Beginning with the line that contains "How do I perform: Go", reproduce the remaining lines of the material exactly, up to and including the last one, but no pictures.

------ Data to process

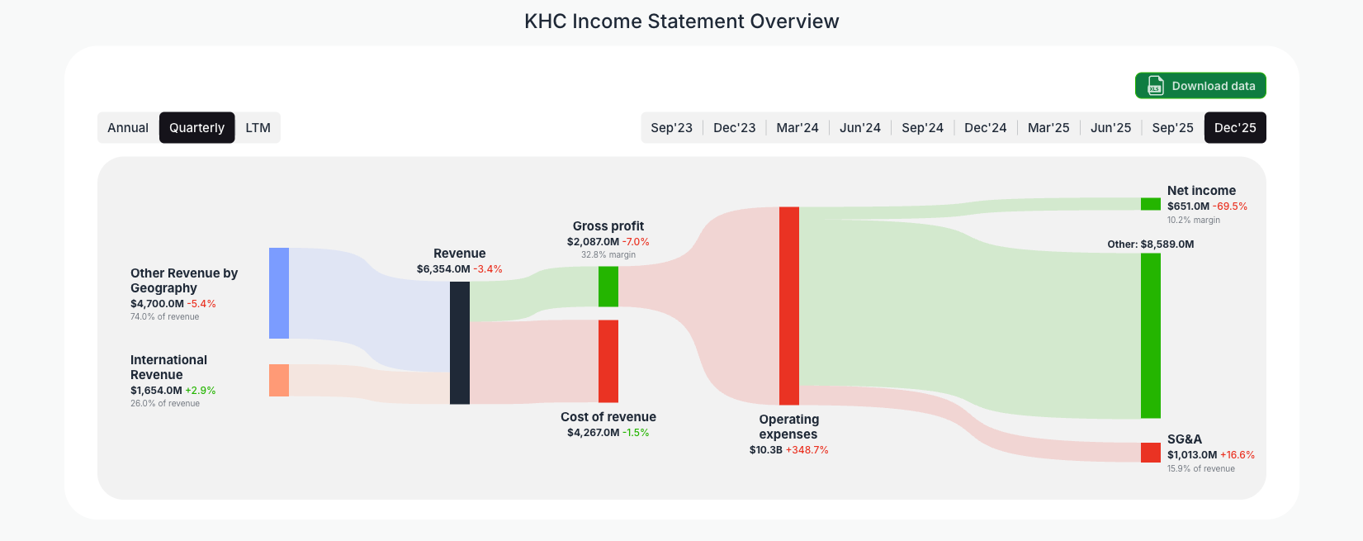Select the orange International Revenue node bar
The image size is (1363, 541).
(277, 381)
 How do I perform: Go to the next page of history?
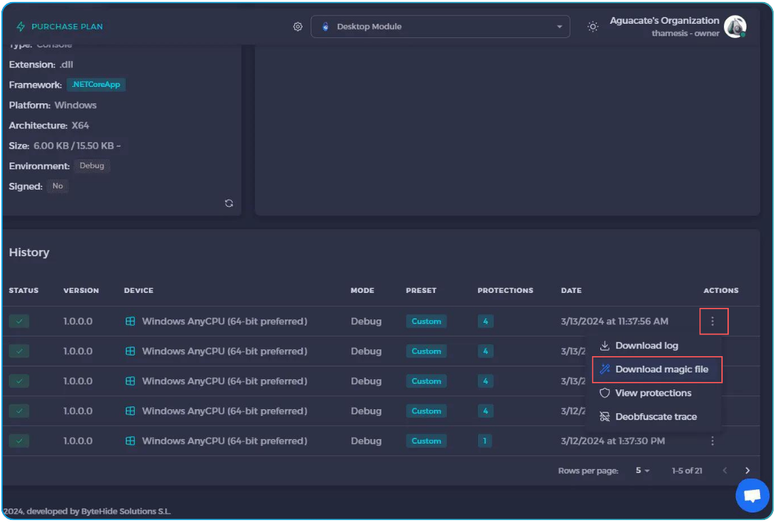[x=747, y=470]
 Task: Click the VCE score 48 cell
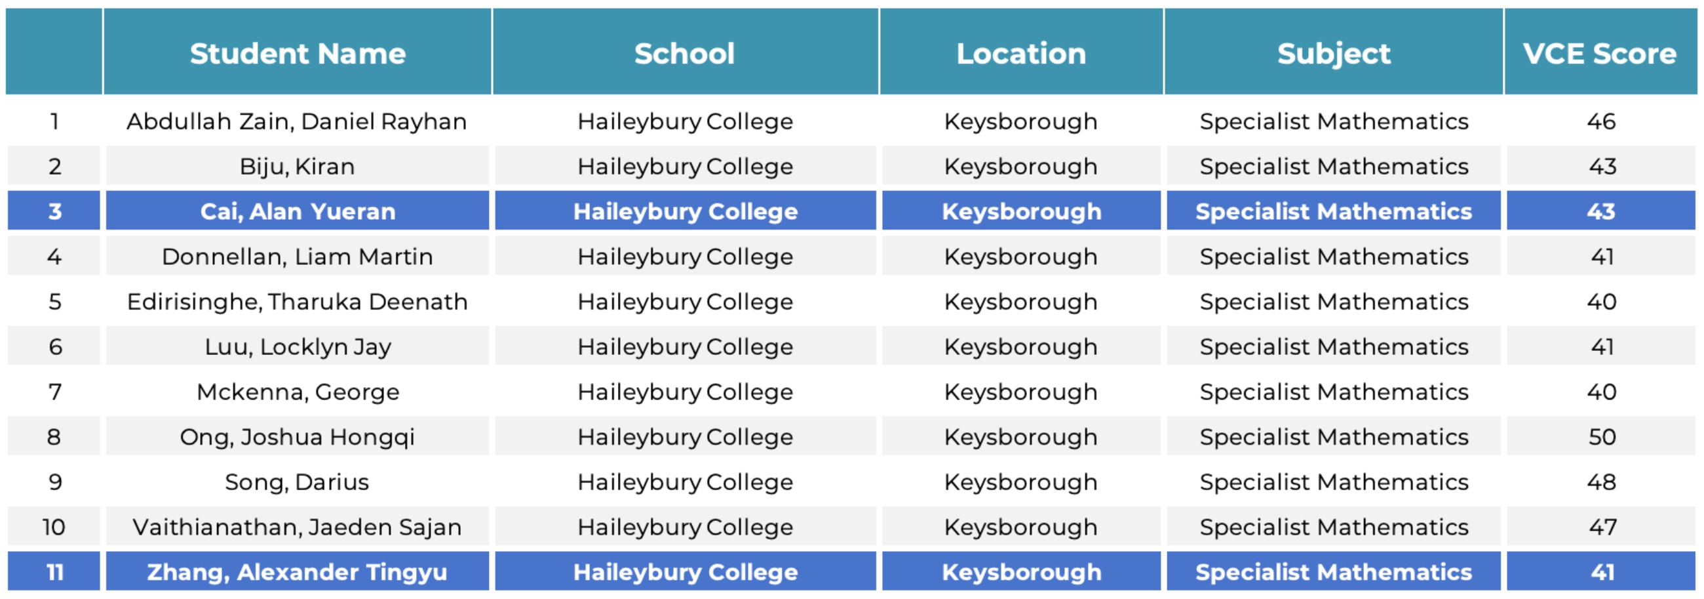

------------

Answer section:
 How do I perform: Go to the next page of history?
[x=747, y=470]
 Task: Click the VCE score 48 cell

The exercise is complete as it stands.